Requirements: Reproduce each of the records below precisely, line for line, without any alteration.

Excerpted records:
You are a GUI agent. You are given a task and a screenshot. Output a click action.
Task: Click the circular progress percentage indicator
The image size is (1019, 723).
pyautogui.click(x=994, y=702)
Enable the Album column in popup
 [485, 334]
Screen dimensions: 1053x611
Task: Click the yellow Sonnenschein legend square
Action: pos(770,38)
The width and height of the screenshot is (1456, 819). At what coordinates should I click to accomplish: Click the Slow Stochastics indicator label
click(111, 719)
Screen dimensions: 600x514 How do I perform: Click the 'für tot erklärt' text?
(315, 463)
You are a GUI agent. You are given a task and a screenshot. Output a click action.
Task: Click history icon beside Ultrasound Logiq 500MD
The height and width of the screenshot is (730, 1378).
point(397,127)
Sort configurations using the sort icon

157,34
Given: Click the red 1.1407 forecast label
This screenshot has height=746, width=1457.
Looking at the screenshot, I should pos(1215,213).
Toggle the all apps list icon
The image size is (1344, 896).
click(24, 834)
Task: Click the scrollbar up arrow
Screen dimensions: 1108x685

The reply:
You are a GUI agent. You are given a task and a screenshot. Output a click action.
Task: Click the circular progress percentage indicator
The image size is (1019, 723).
pyautogui.click(x=994, y=702)
Enable the Album column in popup
 [485, 334]
Screen dimensions: 1053x611
Task: Click the yellow Sonnenschein legend square
Action: pos(770,38)
The width and height of the screenshot is (1456, 819). At what coordinates should I click to accomplish: Click the Slow Stochastics indicator label
click(111, 719)
Screen dimensions: 600x514 How do I perform: Click the 'für tot erklärt' text?
(315, 463)
You are a GUI agent. You are given a task and a screenshot. Output a click action.
Task: Click history icon beside Ultrasound Logiq 500MD
The height and width of the screenshot is (730, 1378).
point(397,127)
Sort configurations using the sort icon

157,34
Given: Click the red 1.1407 forecast label
This screenshot has height=746, width=1457.
Looking at the screenshot, I should pos(1215,213).
Toggle the all apps list icon
The image size is (1344, 896).
click(24, 834)
Task: Click the scrollbar up arrow
Screen dimensions: 1108x685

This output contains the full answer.